WHAT THE TASK ASKS — Pull every line containing "General" from the data.
>>>>>
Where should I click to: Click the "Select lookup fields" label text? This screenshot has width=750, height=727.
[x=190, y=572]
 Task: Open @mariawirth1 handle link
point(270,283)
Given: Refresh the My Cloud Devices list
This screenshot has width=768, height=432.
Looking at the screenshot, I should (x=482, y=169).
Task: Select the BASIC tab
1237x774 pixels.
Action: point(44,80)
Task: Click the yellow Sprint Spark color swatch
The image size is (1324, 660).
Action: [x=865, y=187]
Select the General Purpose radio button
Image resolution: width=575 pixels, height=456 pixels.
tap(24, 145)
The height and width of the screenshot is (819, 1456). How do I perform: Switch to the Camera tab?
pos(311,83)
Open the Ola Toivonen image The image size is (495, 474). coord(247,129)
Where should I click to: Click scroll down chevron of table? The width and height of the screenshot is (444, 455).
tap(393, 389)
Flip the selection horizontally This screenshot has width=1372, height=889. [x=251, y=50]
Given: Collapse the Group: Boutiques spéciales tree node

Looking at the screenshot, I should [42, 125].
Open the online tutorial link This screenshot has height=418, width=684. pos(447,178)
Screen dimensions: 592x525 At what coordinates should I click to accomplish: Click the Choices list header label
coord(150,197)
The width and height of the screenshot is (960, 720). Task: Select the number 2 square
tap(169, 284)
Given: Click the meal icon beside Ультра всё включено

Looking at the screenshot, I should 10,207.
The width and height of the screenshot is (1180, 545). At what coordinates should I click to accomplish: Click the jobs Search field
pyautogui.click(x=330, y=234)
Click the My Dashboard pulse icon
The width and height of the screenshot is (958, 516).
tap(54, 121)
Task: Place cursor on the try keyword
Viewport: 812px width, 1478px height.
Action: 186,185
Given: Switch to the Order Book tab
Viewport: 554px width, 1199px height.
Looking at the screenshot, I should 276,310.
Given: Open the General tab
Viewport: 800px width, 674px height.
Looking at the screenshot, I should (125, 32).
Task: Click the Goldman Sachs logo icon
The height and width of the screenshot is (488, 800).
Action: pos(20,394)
<<<<<
OUTPUT OF THE EXERCISE —
Select the General Purpose radio button
Given: Open the General tab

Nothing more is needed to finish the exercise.